Da wir unsere Gemeinden nicht im Regen stehen lassen wollen, fordern wir in unserem Dringlichkeitsantrag eine Senkung der Gewerbesteuerumlage.
Drittens, Förderung von Gestaltungsmöglichkeiten. Mit dem Wechsel zum Halbeinkünfteverfahren hat die Regierungskoalition auch Gewinne aus der Veräußerung von Anteilen durch Kapitalgesellschaften von der Körperschaftsteuer befreit.
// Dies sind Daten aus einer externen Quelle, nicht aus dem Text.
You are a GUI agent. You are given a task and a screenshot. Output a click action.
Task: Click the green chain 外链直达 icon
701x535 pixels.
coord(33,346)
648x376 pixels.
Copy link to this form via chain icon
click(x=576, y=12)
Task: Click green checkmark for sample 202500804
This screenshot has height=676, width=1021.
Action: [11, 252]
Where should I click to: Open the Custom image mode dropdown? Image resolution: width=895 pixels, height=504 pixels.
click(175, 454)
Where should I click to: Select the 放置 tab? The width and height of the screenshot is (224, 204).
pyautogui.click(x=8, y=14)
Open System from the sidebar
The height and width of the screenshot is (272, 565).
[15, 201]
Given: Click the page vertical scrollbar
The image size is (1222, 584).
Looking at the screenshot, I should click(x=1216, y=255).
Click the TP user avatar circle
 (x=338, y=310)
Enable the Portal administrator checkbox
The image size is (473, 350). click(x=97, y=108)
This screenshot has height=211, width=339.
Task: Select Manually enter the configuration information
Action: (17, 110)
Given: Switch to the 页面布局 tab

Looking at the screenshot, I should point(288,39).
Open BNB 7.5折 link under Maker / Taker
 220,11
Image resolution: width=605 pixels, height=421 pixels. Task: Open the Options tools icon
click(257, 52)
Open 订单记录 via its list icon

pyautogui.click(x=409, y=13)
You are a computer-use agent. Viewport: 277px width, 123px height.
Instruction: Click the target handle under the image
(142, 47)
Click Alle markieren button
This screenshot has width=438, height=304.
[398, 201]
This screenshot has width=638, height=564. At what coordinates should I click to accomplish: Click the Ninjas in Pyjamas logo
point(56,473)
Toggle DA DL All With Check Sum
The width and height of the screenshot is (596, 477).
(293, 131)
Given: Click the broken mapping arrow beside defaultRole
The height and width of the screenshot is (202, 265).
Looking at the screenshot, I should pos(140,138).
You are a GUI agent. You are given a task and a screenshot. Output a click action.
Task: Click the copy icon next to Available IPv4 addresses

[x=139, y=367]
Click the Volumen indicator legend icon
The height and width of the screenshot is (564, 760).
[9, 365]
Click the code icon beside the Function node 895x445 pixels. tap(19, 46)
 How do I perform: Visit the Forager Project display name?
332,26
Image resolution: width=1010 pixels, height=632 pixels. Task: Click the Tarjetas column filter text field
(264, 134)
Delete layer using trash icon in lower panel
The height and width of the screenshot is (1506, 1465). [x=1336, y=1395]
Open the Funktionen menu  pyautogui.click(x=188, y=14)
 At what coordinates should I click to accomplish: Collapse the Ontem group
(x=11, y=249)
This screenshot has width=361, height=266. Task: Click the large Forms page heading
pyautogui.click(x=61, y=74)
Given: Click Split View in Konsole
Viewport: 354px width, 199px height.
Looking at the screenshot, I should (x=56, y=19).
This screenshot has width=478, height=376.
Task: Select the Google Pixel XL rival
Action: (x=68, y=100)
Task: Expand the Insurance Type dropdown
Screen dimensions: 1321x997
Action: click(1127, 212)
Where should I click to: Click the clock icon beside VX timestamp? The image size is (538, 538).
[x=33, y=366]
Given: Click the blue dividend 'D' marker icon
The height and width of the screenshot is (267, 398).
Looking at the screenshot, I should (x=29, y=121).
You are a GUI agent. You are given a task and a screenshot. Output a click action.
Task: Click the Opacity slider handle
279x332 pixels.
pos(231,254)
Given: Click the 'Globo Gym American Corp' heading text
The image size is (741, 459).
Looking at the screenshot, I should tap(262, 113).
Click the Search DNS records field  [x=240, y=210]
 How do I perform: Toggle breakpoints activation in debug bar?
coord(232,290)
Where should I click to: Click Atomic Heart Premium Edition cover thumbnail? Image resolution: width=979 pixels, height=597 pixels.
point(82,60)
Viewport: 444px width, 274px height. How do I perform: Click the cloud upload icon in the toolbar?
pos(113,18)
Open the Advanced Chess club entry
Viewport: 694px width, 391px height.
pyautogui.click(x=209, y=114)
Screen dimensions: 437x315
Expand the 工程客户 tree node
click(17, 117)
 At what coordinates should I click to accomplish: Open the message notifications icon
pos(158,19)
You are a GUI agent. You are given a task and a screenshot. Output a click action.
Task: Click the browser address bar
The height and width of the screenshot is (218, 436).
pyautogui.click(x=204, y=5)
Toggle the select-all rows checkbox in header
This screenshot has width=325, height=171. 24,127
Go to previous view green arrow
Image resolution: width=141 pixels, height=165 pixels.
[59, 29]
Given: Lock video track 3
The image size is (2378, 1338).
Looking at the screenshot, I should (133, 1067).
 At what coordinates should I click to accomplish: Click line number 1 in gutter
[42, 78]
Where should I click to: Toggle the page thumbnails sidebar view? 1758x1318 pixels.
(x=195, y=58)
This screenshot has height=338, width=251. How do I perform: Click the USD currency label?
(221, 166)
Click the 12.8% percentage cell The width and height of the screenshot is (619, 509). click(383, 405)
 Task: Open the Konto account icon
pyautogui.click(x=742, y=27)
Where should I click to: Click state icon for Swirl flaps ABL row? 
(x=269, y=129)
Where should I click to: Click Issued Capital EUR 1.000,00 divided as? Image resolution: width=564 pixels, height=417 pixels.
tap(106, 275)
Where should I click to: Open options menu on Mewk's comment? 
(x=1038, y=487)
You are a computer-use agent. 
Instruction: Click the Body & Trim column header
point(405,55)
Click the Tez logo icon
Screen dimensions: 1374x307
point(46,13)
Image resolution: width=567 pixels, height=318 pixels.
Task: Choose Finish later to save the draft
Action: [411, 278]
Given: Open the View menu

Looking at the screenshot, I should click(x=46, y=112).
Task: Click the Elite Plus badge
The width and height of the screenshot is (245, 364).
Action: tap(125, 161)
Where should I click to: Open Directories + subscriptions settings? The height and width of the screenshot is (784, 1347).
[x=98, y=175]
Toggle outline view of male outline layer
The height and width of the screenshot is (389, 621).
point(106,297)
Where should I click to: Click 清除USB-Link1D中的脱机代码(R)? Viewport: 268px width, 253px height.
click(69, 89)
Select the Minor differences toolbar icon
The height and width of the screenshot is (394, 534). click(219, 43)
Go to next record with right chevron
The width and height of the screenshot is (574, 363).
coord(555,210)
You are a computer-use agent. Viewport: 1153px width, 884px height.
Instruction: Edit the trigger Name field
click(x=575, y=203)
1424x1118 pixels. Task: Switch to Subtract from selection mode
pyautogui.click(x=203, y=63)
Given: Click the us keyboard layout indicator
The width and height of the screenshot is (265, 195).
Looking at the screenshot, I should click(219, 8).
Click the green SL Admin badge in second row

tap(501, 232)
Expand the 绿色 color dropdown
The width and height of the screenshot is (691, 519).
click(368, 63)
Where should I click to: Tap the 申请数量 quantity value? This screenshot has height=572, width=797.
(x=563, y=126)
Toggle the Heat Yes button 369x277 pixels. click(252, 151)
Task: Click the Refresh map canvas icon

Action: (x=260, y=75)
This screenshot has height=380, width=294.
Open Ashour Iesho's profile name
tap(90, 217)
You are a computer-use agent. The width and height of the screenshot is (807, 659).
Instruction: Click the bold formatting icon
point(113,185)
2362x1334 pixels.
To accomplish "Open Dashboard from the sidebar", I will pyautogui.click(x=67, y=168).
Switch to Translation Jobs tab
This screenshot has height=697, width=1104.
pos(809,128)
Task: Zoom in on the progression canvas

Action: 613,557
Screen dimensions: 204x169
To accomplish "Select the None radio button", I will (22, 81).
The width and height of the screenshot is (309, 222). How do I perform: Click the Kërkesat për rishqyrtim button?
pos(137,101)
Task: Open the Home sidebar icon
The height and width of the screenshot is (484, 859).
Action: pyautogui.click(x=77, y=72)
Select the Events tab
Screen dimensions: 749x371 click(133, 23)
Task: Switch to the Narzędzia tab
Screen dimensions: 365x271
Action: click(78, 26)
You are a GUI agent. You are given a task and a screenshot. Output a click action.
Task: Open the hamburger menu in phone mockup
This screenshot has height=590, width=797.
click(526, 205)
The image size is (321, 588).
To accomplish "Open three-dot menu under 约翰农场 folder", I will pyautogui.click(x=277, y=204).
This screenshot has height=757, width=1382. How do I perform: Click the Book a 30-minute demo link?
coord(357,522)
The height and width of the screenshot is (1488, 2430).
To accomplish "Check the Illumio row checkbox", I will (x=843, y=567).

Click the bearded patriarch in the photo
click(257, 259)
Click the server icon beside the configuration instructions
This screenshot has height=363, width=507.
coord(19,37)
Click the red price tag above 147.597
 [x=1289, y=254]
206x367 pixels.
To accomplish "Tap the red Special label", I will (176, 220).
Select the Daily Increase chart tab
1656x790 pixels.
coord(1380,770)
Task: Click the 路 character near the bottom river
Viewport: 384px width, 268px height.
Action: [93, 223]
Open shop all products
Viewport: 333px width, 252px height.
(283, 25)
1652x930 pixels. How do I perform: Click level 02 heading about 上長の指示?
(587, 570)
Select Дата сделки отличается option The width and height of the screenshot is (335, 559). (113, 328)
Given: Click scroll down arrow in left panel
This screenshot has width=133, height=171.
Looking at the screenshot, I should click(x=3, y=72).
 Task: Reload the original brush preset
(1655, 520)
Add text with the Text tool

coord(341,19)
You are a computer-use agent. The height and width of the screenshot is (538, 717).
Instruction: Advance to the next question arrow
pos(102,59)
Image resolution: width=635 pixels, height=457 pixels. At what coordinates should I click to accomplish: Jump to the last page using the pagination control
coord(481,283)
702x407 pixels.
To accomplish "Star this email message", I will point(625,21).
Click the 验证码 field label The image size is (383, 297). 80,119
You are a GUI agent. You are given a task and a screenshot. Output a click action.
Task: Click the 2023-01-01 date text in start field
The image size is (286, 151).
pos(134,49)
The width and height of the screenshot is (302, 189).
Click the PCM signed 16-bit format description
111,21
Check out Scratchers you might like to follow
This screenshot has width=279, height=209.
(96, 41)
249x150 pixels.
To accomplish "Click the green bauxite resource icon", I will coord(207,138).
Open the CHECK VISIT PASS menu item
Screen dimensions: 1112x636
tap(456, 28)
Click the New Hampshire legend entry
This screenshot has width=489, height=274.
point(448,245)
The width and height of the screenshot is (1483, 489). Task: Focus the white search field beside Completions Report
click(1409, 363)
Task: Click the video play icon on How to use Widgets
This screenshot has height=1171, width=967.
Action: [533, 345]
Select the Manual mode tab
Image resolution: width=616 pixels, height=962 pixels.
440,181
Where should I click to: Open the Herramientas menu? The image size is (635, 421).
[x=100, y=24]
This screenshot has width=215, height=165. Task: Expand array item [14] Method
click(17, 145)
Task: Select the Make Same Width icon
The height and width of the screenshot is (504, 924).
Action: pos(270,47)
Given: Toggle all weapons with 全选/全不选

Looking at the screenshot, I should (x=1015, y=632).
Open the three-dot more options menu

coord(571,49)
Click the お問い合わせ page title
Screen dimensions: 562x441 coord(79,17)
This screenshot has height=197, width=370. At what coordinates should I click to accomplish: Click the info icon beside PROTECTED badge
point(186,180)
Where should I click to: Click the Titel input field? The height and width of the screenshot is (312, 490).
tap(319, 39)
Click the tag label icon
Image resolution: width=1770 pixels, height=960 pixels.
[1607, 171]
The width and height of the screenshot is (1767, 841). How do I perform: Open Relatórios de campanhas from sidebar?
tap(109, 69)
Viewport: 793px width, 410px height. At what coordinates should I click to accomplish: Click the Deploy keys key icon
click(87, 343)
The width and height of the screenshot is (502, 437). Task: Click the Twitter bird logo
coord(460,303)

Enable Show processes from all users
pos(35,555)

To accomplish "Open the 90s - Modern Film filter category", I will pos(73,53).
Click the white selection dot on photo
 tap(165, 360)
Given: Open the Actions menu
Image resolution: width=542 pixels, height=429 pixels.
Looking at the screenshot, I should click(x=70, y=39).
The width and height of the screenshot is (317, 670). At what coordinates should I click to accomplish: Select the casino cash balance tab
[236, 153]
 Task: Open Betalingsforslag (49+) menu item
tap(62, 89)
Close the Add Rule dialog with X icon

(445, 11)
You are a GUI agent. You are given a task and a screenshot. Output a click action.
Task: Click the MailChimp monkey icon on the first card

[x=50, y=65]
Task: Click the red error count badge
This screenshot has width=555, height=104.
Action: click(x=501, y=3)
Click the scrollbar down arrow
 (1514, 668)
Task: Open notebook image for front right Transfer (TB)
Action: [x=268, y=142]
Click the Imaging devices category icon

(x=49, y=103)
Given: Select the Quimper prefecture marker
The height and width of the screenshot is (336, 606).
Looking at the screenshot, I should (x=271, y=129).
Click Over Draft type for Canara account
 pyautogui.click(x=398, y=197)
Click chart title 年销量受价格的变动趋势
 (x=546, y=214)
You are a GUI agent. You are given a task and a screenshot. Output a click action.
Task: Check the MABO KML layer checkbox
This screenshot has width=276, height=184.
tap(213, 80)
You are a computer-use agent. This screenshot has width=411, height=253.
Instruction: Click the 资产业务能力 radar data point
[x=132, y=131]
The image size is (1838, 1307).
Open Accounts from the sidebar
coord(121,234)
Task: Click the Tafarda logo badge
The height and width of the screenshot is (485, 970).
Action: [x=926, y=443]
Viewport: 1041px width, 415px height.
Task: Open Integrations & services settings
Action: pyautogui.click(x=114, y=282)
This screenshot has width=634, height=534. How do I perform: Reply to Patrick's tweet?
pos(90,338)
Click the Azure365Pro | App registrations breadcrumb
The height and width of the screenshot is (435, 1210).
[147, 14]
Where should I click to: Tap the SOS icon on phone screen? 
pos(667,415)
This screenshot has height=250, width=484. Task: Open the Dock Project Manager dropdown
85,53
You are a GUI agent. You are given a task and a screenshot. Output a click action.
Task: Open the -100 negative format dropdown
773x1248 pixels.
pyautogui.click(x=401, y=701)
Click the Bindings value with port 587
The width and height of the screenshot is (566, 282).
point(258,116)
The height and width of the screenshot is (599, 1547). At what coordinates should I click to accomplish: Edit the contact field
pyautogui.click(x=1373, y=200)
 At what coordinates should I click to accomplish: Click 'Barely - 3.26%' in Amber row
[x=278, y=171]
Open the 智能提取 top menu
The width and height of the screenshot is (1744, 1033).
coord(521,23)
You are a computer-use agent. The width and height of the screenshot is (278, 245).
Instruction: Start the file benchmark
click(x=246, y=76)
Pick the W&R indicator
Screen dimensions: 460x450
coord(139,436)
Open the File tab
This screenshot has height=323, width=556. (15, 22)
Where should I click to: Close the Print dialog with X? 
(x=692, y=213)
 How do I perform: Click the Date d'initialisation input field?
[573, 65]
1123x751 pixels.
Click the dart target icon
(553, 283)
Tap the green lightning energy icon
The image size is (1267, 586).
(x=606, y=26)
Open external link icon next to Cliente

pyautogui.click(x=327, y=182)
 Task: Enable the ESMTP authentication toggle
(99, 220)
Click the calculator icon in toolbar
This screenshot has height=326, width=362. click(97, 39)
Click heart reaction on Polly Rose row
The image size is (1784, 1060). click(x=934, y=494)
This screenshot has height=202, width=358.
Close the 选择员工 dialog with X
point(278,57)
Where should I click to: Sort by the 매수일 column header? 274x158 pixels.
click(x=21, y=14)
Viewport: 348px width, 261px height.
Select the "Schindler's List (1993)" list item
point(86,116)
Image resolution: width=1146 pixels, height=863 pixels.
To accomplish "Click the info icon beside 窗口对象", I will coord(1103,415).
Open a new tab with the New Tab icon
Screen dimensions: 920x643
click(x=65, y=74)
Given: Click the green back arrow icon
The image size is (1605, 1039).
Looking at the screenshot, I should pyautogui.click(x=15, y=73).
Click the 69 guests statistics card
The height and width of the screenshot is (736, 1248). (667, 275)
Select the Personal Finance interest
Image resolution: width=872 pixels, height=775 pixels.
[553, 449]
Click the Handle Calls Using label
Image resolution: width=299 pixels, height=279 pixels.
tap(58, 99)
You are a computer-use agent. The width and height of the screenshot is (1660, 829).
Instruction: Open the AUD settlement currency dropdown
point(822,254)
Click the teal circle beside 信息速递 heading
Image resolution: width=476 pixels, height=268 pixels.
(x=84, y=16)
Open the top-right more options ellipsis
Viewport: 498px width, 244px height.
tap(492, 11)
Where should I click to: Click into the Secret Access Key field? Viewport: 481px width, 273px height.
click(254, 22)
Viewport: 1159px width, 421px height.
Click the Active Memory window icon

Sie hat damit die negativen Folgen aus der zunehmenden Verflechtung der Wirtschaft erheblich gefördert, nämlich: Gewinne und Verluste können leichter saldiert werden, Gestaltungsmöglichkeiten werden in größerem Maßstab genützt. Hinzu kommen noch die Vorzieheffekte, zum Beispiel die Realisierung von Veräußerungsverlusten im laufenden Jahr, die das Aufkommen zusätzlich belasten. Die Folgen, die sich daraus für die Haushalte der Gemeinden, die oft nur von wenigen Gewerbesteuerzahlungen abhängen, ergeben, hat die Bundesregierung offensichtlich, wie in anderen Fällen auch, überhaupt nicht bedacht, wenn sie es überhaupt interessiert hat. Auch diese Feststellung möchte ich hier treffen.
Viertens, Steuerbefreiung für Dividenden. Die Bundesregierung hat die Steuerbefreiung für Dividenden im vergangenen Jahr auf Biegen und Brechen gegen unseren Widerstand durchgesetzt und leider wieder einmal die Folgen nicht bedacht. Ab 2002 zahlen Kapitalgesellschaften für Dividenden keine Gewerbesteuer mehr. Das hat vor allem für Versicherungsunternehmen enorme Auswirkungen, die große Wertpapierbestände haben. Die negativen Konsequenzen allerdings haben Städte und Gemeinden auszubaden, in denen Versicherungsunternehmen ansässig sind.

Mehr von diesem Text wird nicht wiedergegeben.